### Required work
Retype the entries exactly, starting at the line that contains "Buku (596, 14)" and ending at the line that contains "Order (303, 14)", with both of those lines included.

### Raw records

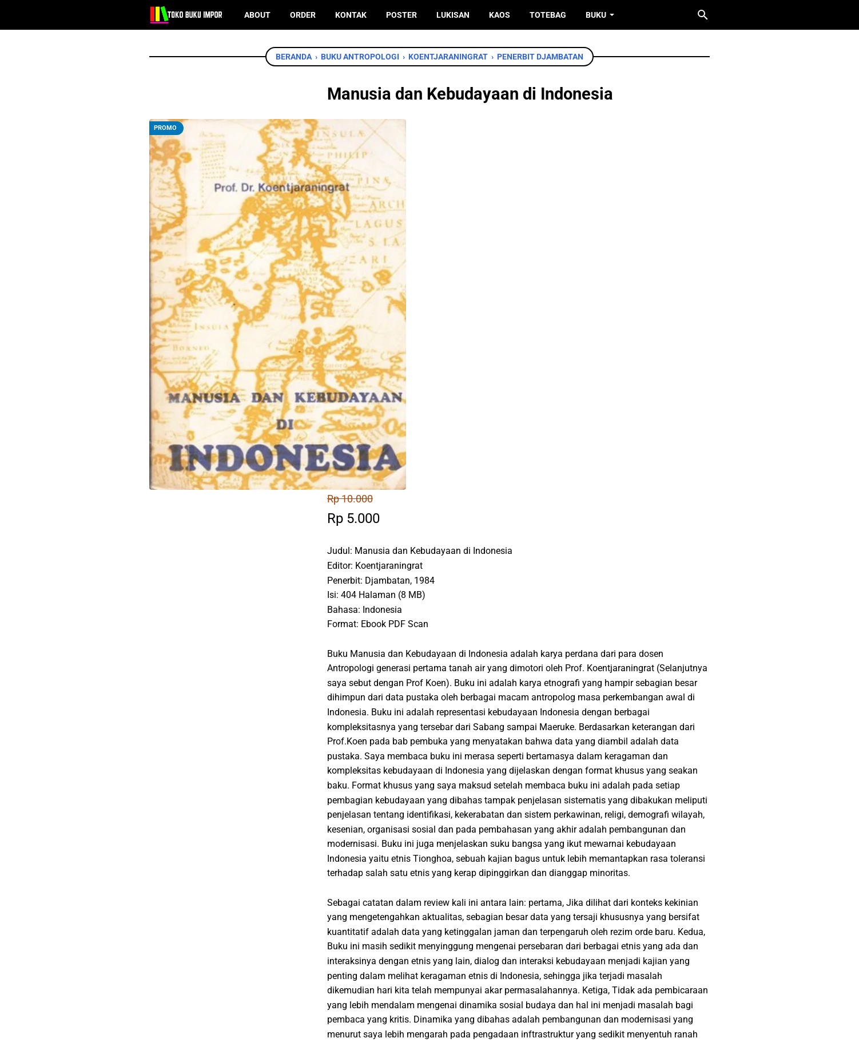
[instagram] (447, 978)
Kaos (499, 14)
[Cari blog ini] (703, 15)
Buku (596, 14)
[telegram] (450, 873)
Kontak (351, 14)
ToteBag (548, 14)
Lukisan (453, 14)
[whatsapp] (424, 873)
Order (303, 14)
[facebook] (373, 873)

==

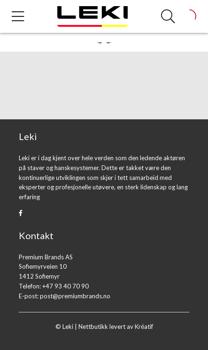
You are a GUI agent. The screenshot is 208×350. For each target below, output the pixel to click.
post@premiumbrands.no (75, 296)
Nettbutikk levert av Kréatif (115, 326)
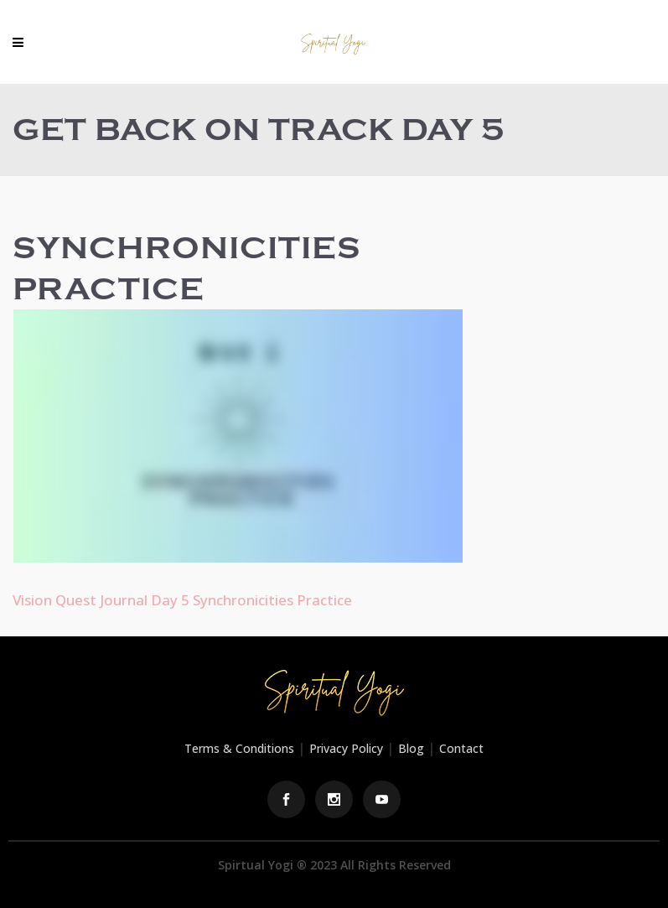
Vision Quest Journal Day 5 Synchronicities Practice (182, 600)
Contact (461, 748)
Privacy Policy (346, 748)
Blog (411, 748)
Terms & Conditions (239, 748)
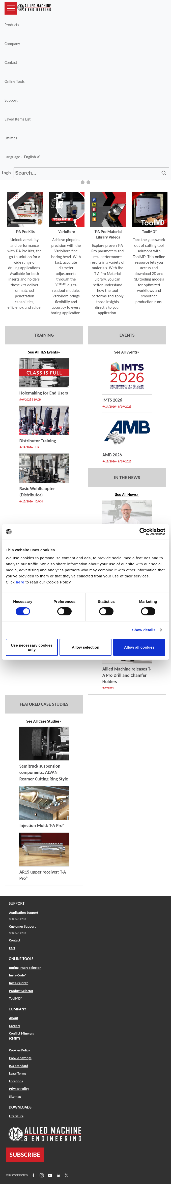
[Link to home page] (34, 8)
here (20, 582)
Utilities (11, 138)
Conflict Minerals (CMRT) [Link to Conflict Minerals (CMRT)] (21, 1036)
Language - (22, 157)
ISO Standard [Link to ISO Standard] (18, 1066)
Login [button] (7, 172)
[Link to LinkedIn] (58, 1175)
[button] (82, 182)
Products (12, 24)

* * *

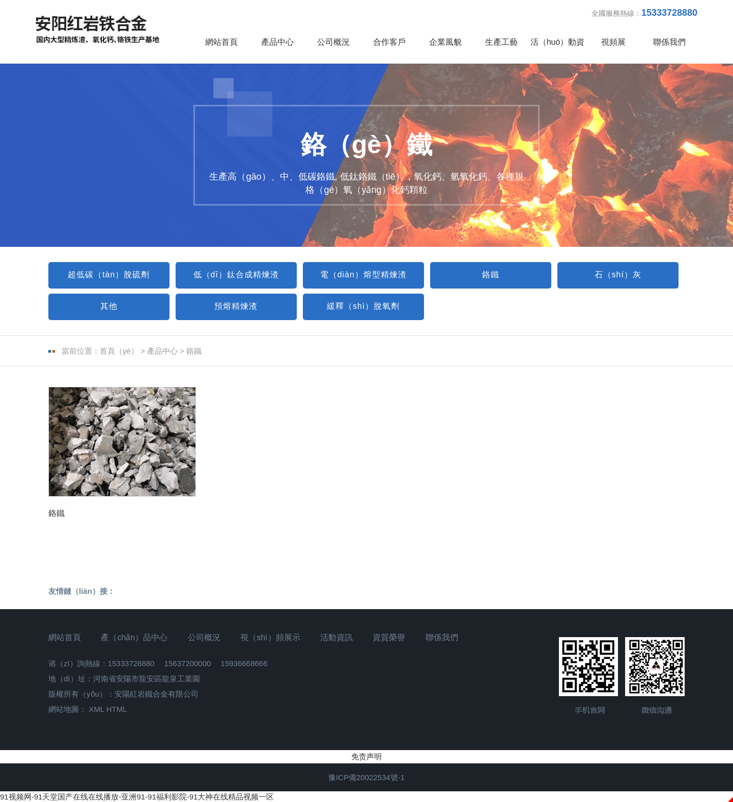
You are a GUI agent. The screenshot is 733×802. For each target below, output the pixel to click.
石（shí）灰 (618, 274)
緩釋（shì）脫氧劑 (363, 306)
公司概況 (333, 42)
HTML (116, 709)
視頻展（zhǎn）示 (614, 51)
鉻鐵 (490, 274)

### Worked solution
Buku (596, 14)
[telegram] (450, 873)
Kontak (351, 14)
ToteBag (548, 14)
Lukisan (453, 14)
[whatsapp] (424, 873)
Order (303, 14)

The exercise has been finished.